Presiden RI Prabowo Subianto menegaskan program Makan Bergizi Gratis (MBG) memiliki peran strategis dalam memperkuat pertumbuhan ekonomi di tingkat akar rumput. Menurutnya, krisis global yang sedang berlangsung justru mempercepat langkah pemerintah dalam menggerakkan sektor ekonomi sekaligus mendorong investasi jangka panjang pada sumber daya manusia (SDM).
Prabowo menilai pelaksanaan MBG dapat menjadi stimulus yang kuat bagi pertumbuhan ekonomi masyarakat bawah. Ia menyebut tujuan utama program ini adalah memberdayakan masyarakat kecil, meningkatkan daya beli, serta memastikan pertumbuhan yang inklusif.
“Stimulus untuk pertumbuhan di tingkat akar rumput,” ujar Prabowo dalam wawancara eksklusif dengan Bloomberg berjudul “Prabowo Open to Breach Indonesia Deficit Cap Only During Crisis”, dikutip Minggu, 15 Maret 2026.
Dalam kesempatan yang sama, Prabowo menyampaikan target pemerintah agar program MBG menjangkau 80 juta penerima manfaat pada 2026. Penerima manfaat tersebut mencakup anak sekolah, balita, ibu hamil, dan ibu menyusui.
“Program ini dirancang untuk memberi makan lebih dari 80 juta orang hampir setiap hari, dan program ini menyumbang 11% dari anggaran pemerintah pusat tahun ini,” kata Prabowo.
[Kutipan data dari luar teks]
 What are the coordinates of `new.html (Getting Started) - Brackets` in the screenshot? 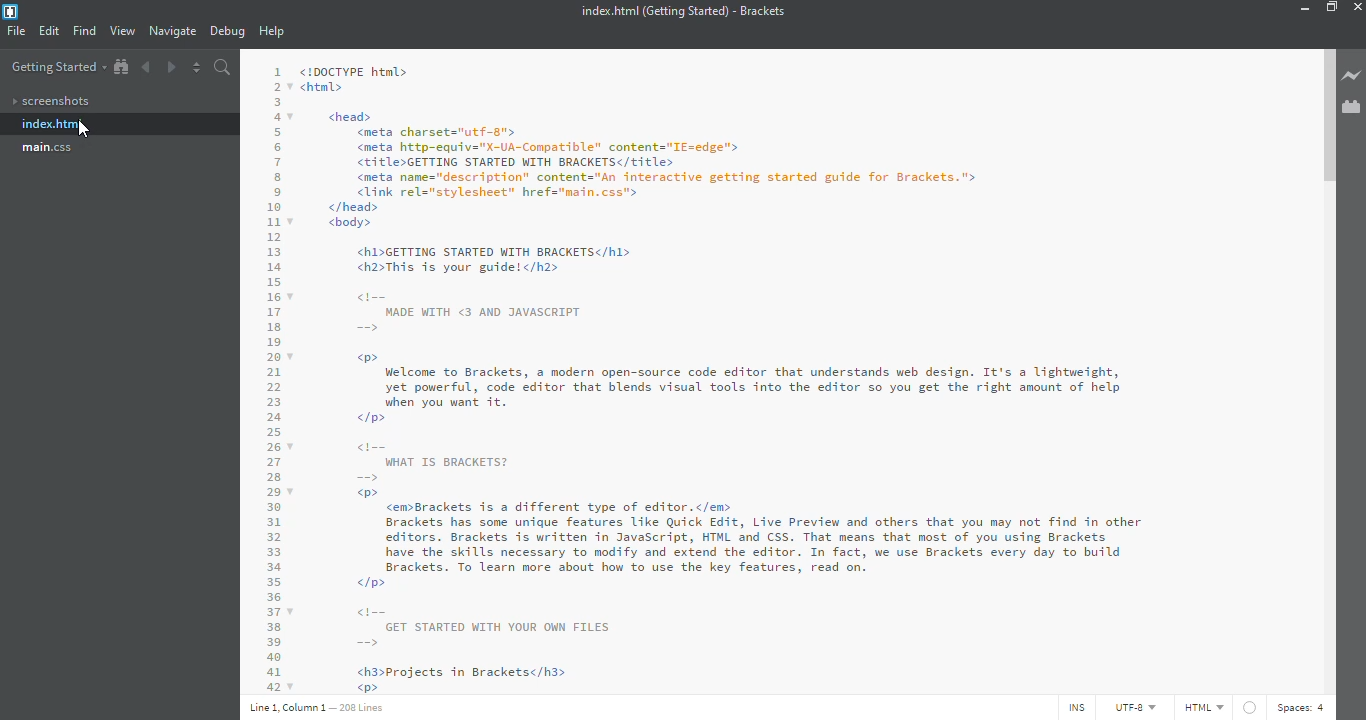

Selain MBG, Prabowo juga menyatakan komitmen untuk terus memprioritaskan investasi pada program-program prioritas lainnya, seperti penyediaan rumah subsidi hingga penguatan koperasi desa. Ia juga menekankan upaya mendorong ekspansi ekonomi melalui pemberdayaan usaha mikro, kecil, dan menengah (UMKM) guna memperkuat ketahanan ekonomi nasional di tengah ketidakpastian global.